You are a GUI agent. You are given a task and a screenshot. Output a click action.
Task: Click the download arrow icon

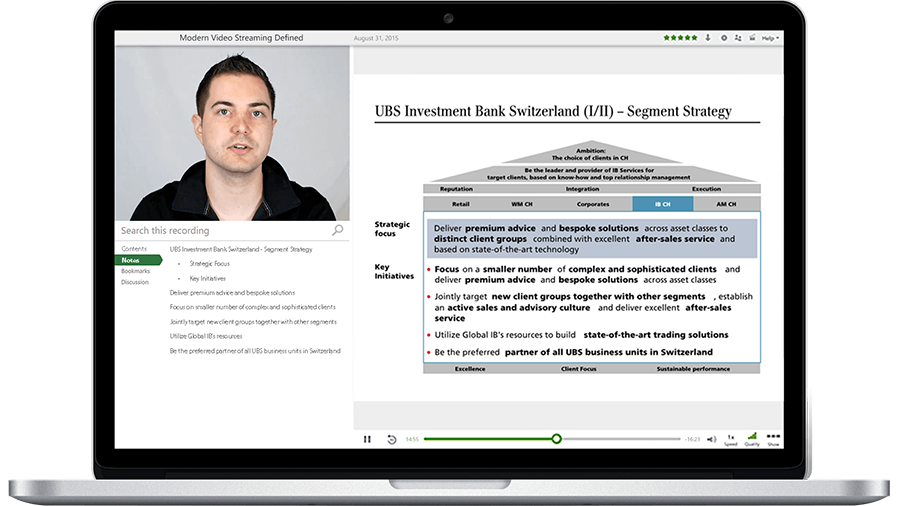[x=708, y=38]
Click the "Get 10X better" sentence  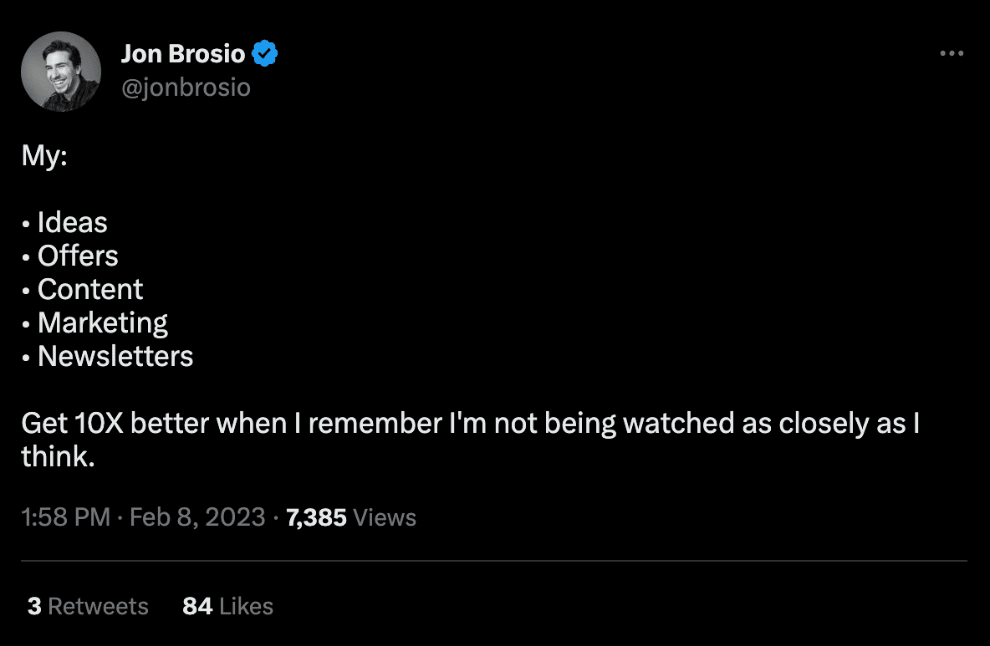tap(470, 423)
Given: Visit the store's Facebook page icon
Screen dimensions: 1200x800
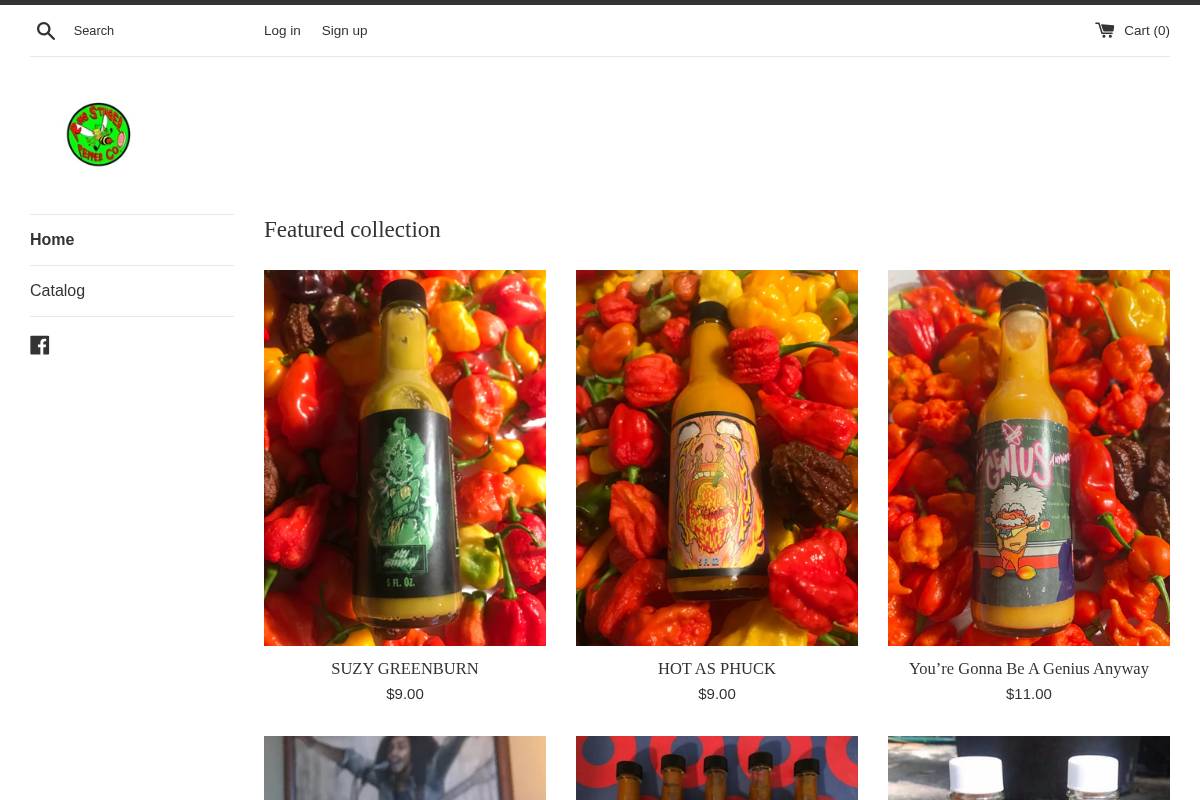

--------------------------------------------------

Please leave out the pictures while you copy exactly the lines from the one containing "Given: Visit the store's Facebook page icon" through the end of the records.

▶ [Final answer]:
Given: Visit the store's Facebook page icon
Screen dimensions: 1200x800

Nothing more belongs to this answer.